**Prompt:**
All of the data below must be reproduced word for word, but without its images.

══ Supplied material ══

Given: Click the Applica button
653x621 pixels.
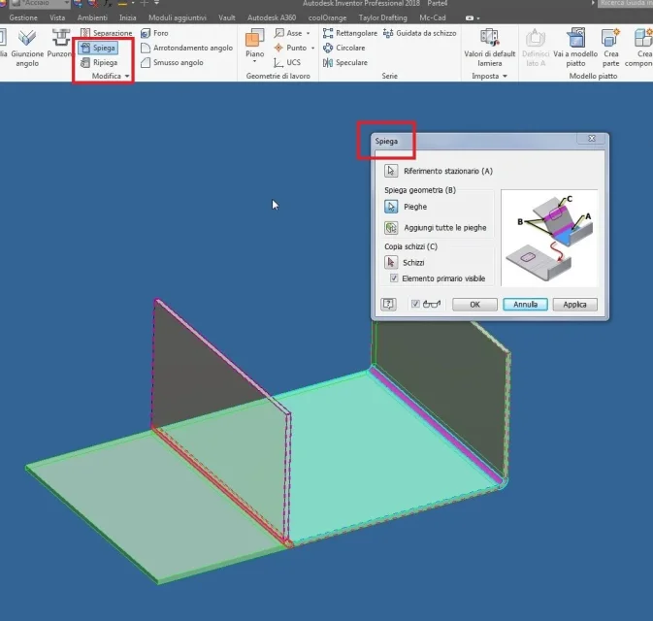Looking at the screenshot, I should [x=574, y=305].
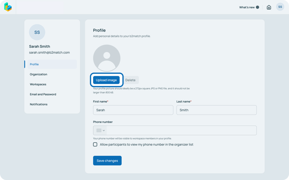
Task: Enable allow participants to view phone checkbox
Action: [x=95, y=144]
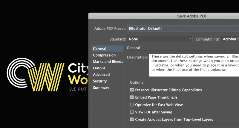Screen dimensions: 239x128
Task: Open the Compatibility dropdown showing Acrobat
Action: tap(229, 39)
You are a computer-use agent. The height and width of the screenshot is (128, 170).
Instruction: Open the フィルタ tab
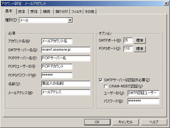[x=76, y=11]
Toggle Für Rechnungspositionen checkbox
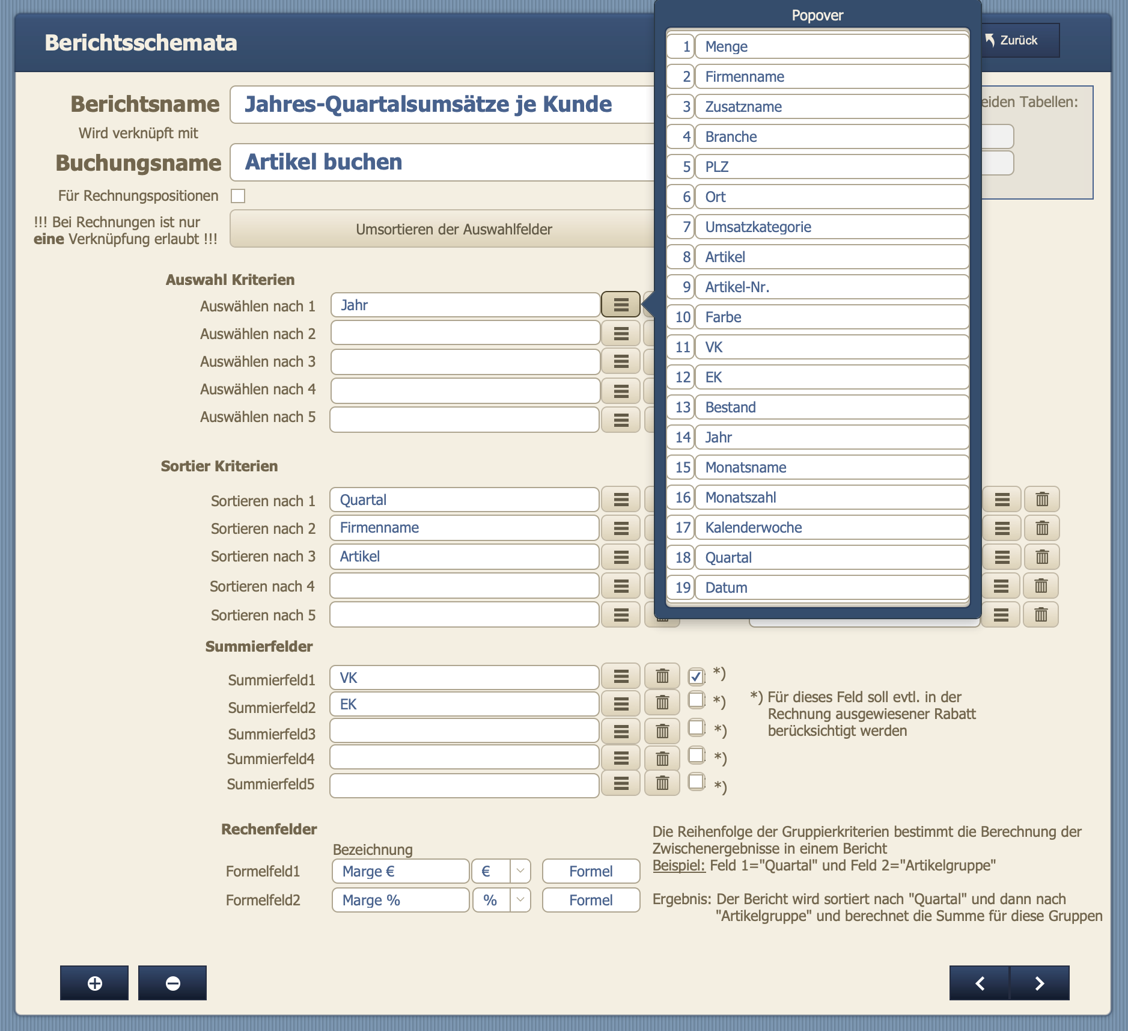The image size is (1128, 1031). [238, 196]
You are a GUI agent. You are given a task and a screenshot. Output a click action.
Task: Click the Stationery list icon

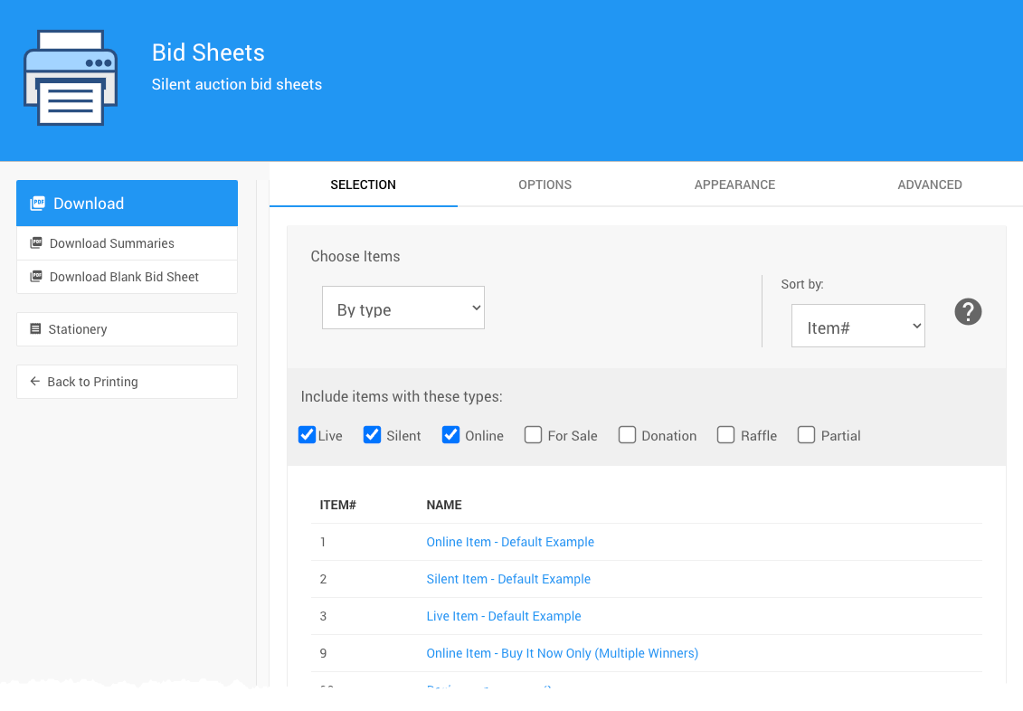[x=35, y=329]
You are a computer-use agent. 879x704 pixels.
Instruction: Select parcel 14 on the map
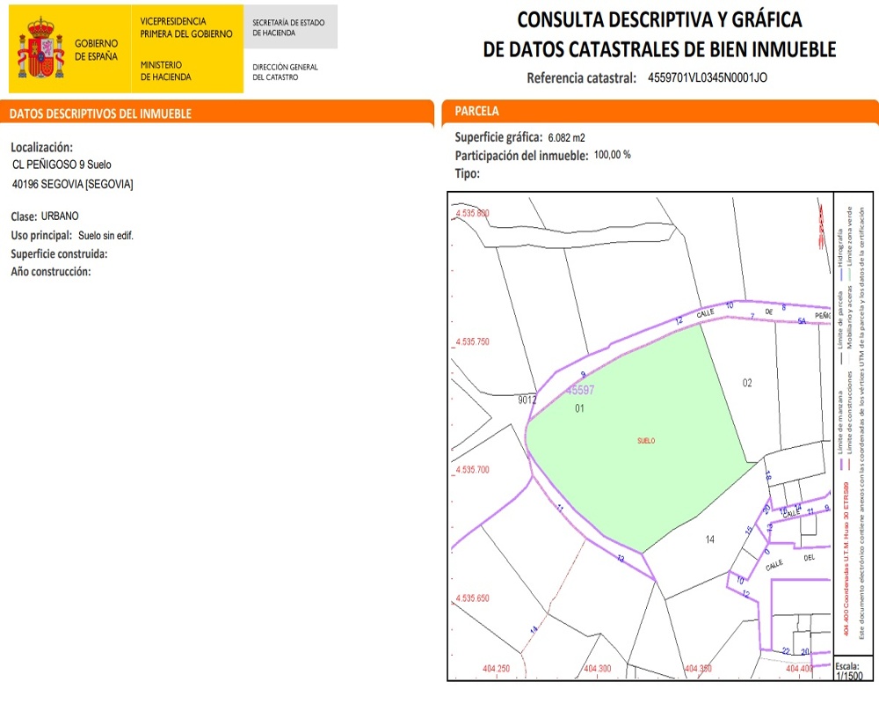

═══

**Output below:**
Given: Click the Applica button
653x621 pixels.
Looking at the screenshot, I should [x=574, y=305].
Task: Enable allow participants to view phone checkbox
Action: [x=95, y=144]
Screen dimensions: 239x128
Task: Open the Compatibility dropdown showing Acrobat
Action: tap(229, 39)
You are a computer-use agent. The height and width of the screenshot is (128, 170).
Instruction: Open the フィルタ tab
[x=76, y=11]
Toggle Für Rechnungspositionen checkbox
The image size is (1128, 1031). [238, 196]
You are a GUI agent. You are given a task and a screenshot. Output a click action.
Task: Click the Stationery list icon

[x=35, y=329]
You are a computer-use agent. 879x704 pixels.
Instruction: Select parcel 14 on the map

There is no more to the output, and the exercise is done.